Goller: CROs need to devote more time and effort into not only understanding the disparity of ethnic representation but also into building relationships with minority health organizations. In addition, they need to be prepared to present solid recruitment plans and strategies that will address these concerns as a standard part of their new trial proposals. Sites and investigators need to work within their communities to ensure they are raising awareness of clinical trials and their importance across different ethnic groups. They should also work with community leaders to identify opportunities to reach ethnic groups they may not have reached in the past.

Miseta: What can industry groups and patient advocacy organizations do to help resolve the problem?

Clavell: The Consortium of Diversity in Clinical Research is one such group that is assisting in creating an easier path for patients to identify and participate in projects. Additionally, PAREXEL collaborates with patient advocacy groups for difficult and competitive indications like lupus and diabetes. Patient support groups represent trusted sources of information for patients and can provide access to hard-to-reach patients. Partnership opportunities with patient advocacy groups may include email blasts, print advertisements in group newsletters or magazines, or a study spotlight on the patient advocacy group’s website and, at times, in-person meetings.

 Goller: Patient advocacy groups can be instrumental in reaching out to patients and gaining their insights about what is needed in specific indications.
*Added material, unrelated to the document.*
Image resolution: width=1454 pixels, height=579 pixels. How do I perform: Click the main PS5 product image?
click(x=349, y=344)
There is often a disconnect in the industry around understanding the patient and their needs, experience, and perspective. Working with advocacy groups can inform the sponsor/CRO about what patients care about. If we develop deep relationships with patient advocacy groups, we can work with them to guide protocol development, messaging to patients, and how to create a clinical trial experience that is tailored to their indication. The industry as a whole needs to do a better job of forming relationships with advocacy groups early during the drug development process.

O’Donnell: Patients are searching for an unbiased list of all available treatments. For that reason, patient advocacy groups need to be well informed, have lists of alternative treatment options, and have easy access to all information and lists of available trained investigators by location.
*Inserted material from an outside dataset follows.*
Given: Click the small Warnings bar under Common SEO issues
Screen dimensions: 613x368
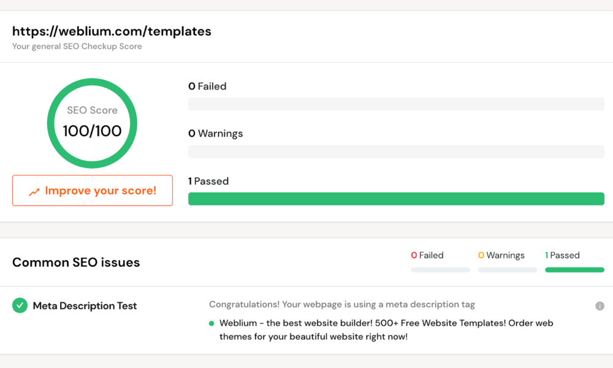Looking at the screenshot, I should 508,270.
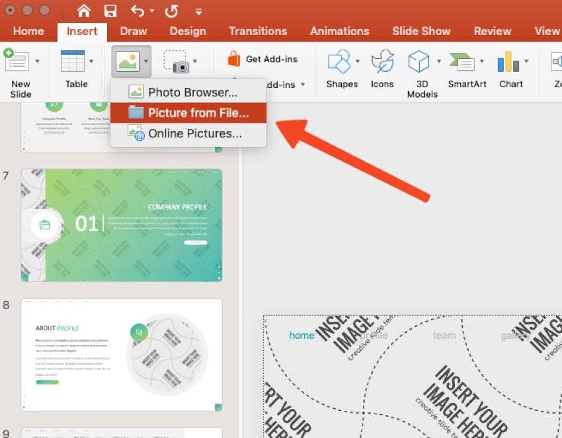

Academic institutions should also be involved for many reasons. They have a culturally diverse patient and staff base and are recognized by many patients as experts in their respective fields. Unfortunately, they are also more expensive for pharma in terms of both cost and time.

I believe a task force that includes NIH, pharma, academia, and CROs would help. They could provide educational social network links, investigate genetic differences, and inform advocacy groups and the public with ongoing updates. There will be a cost to this effort, and perhaps the NIH could partner with pharma to provide funding. This effort should be culturally sensitive, include well rounded information, and be transparent.  If the focus is solely on pharmaceutical treatments, there will be an immediate distrust of the overall effort.

Miseta: Could better social media campaigns be a big part of the solution?

Iwasaki: The use of social media has its benefits, and has become a resource for people looking to find solutions to their issues. It can provide insights on the illness and trial information for patients seeking possible cures or studies that are working on medications for their illnesses. The issue is that minorities need to be connected to the social media platform that is right for them in terms of language and culture.

Goller: I agree they can definitely be a part of the solution. But they are one tool within the toolbox of strategies that may work. How successful they can be is dependent on the indication and patient population you are trying to reach. 

Clavell: There are a number of opportunities to leverage social media for clinical trial recruitment. Integrating social platforms into the online advertising strategy can help attract participants and raise awareness among key patient populations. Culturally sensitive visual aids can lead to a better understanding of the patient’s disease state, as well as the study and associated procedures.